This astonishing drama is built around one of the most renowned photographs of World War II—Associated Press photographer Joe Rosenthal’s shot of servicemen raising the flag after bloody battling on Iwo Jima. In truth it was a second raising of the flag. The first one was not captured for posterity. That flag was taken down because someone in authority wanted it. So it was done again, and this time Rosenthal got the picture. As the men’s faces could not be seen, there was speculation as to who was really there.
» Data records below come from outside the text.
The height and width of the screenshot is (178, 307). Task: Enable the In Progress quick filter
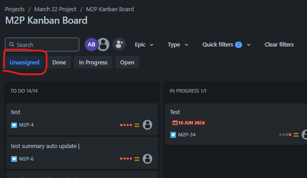click(93, 63)
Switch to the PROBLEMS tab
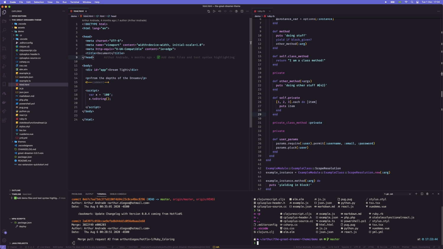443x249 pixels. pos(76,194)
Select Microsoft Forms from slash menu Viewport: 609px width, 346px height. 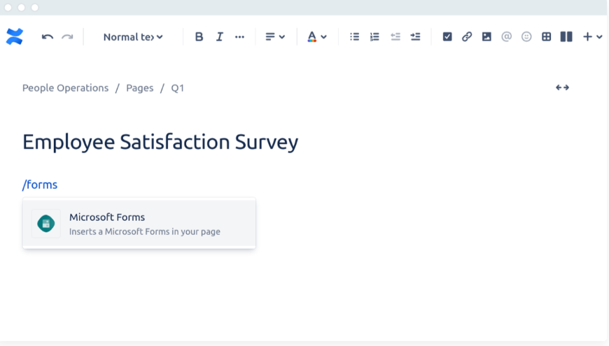click(139, 224)
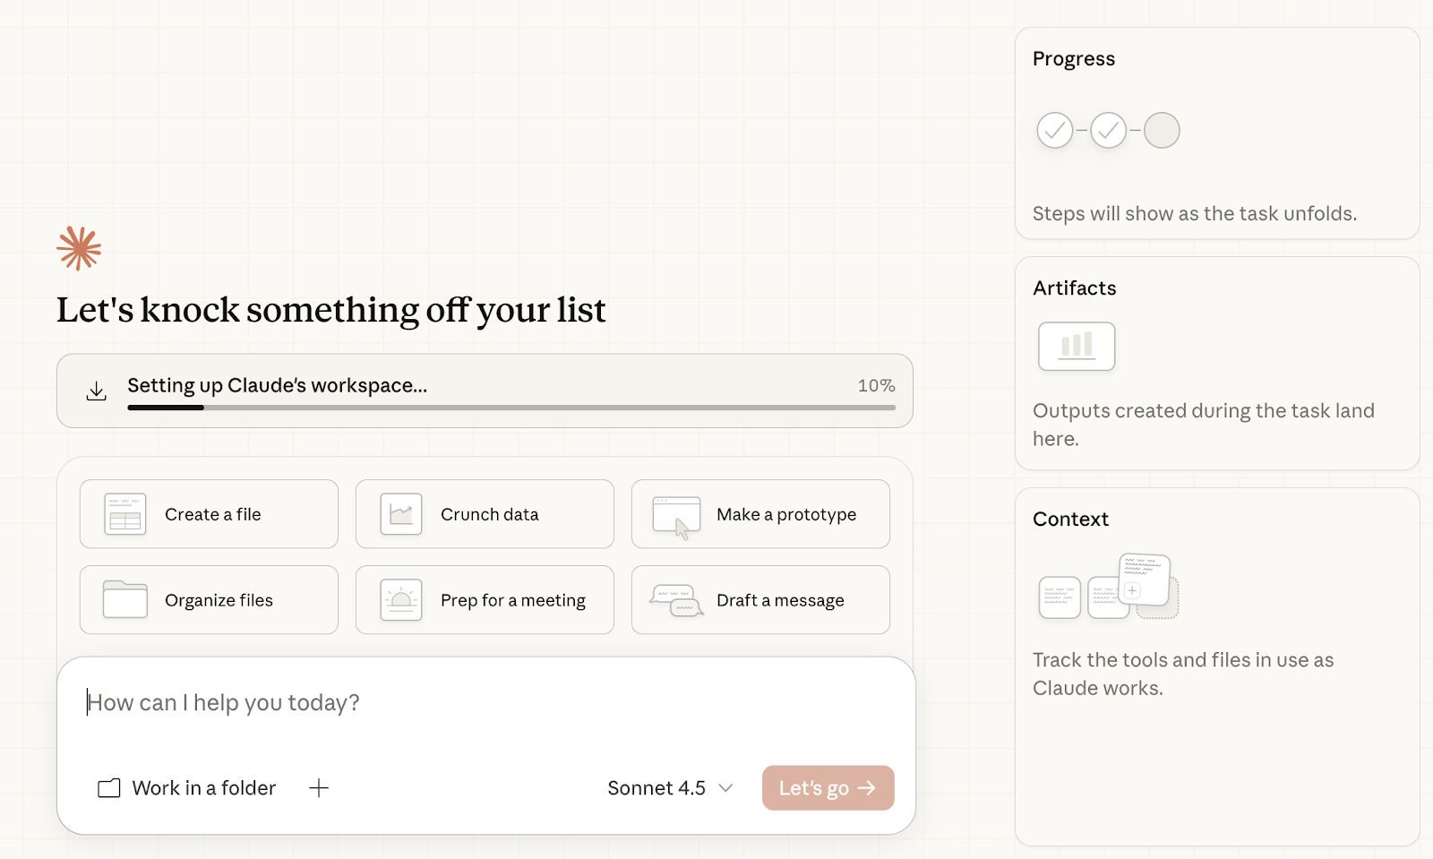Click the Organize files folder icon

pyautogui.click(x=125, y=600)
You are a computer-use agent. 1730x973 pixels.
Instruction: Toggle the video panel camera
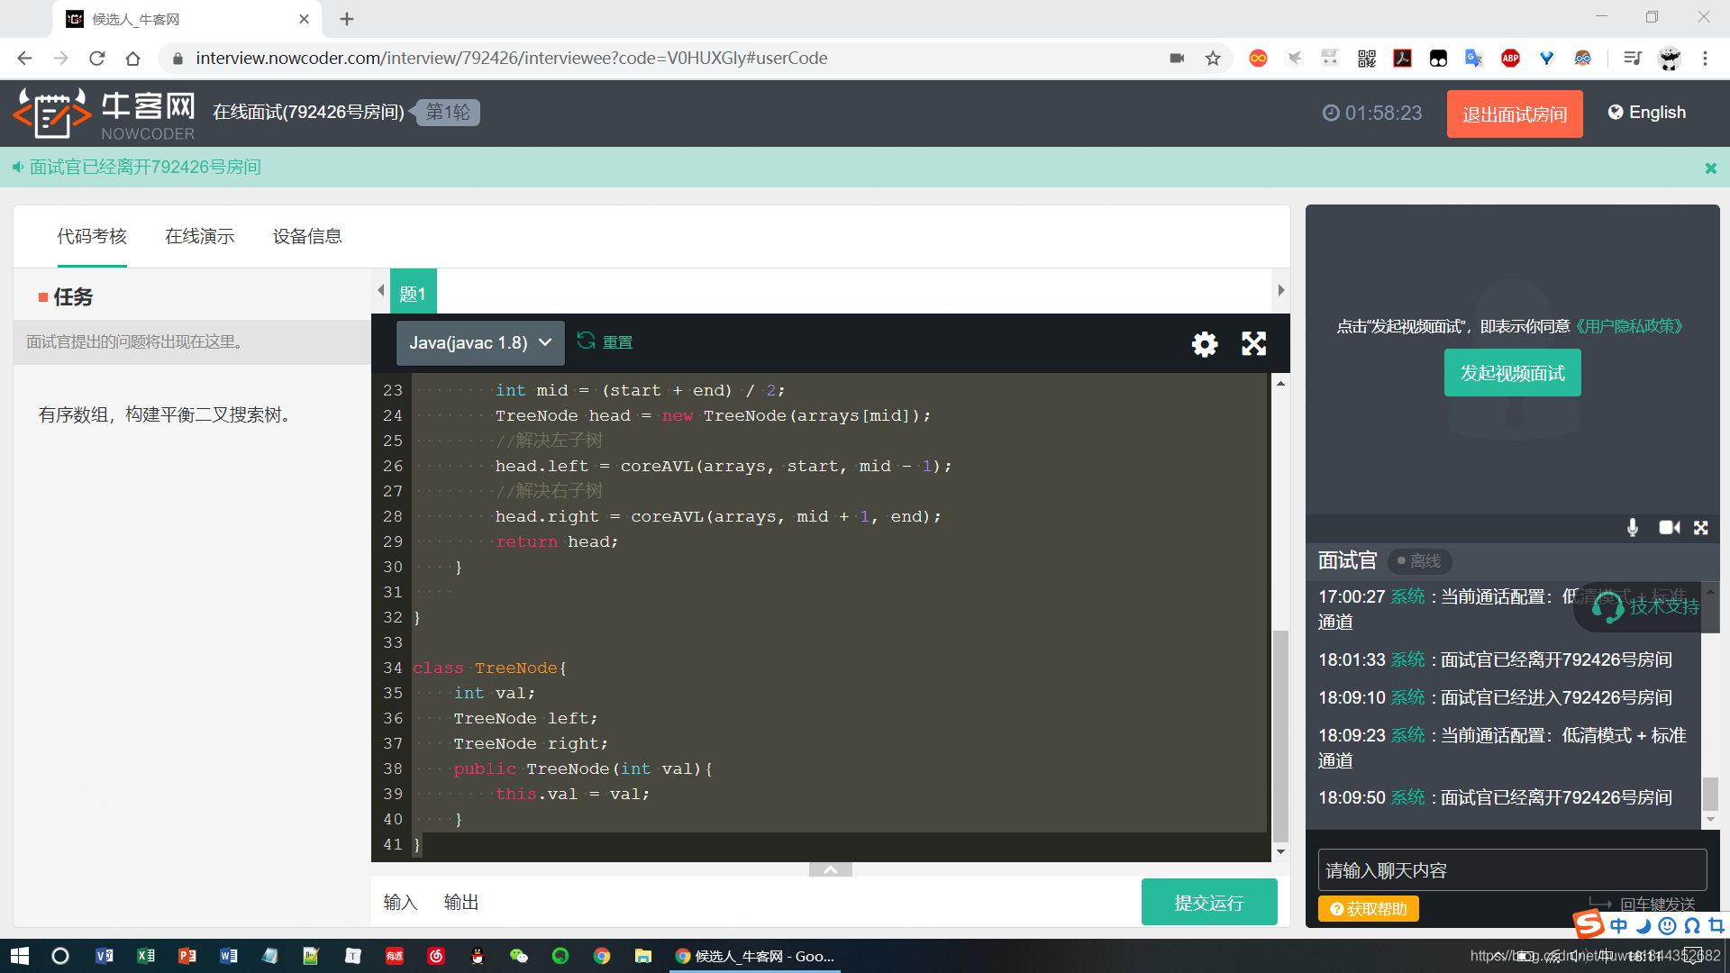coord(1669,528)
When the picture hit the papers it so dramatized the war and the men fighting it that three of the men were brought back to the United States to tour and be acclaimed for heroism to help sell war bonds needed to help pay for the costly war. The screenplay by William Broyles Jr. and Paul Haggis contrasts the humility of the men with the facile public relations attitudes of those using them. Ryan Phillippe plays John Bradley, Rene Gagnon portrays Jesse Bradford and Adam Beach is Ira Hayes, the Native American whose life is a tale of woe.
Hayes is subjected to taunts about being an Indian, is discriminated against, is deeply disturbed by his memories of combat and takes to drink. He deeply resents having to go through the hero routine, including symbolic replanting of the flag before huge audiences in bond drives. The film tracks his decline to being interrupted from working as a field hand by tourists who tip him for posing with them for a photograph. He is eventually found dead, still a young man. (Hayes was 32 when he died.)
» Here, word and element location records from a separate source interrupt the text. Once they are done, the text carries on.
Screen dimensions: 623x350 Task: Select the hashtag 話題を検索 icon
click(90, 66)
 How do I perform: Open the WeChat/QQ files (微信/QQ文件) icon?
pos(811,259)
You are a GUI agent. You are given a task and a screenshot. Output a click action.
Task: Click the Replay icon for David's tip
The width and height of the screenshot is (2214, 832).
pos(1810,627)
Eastwood stages some of the most vivid battle scenes ever filmed, but he does so to contrast the nightmare of battle that leaves a mark on those who manage to survive with the platitudes of those who create heroes for publicity campaigns. The juxtaposition is effective, as are the later scenes and flashbacks around which the script is built.
World War II has generally been regarded as a necessary war and the men who gave their lives or suffered wounds, physical or psychological, have been honored. Iraq is another matter, but what the film tells us about the toll taken in a cause deemed just can also stimulate thoughts on what troops have been going through in a war that is clearly a disaster. Apart from the large number of soldiers killed, thousands more who have been wounded, many crippled for life, now face the agony left by what they have experienced.
Eastwood’s canny, mature filmmaking captures the World War II period, the fighting and the human story with depth and simplicity. He has a critical viewpoint, but at the same time expresses his reverence for those who fought and died. “Flags of Our Fathers” is among the year’s best. A DreamWorks Pictures release.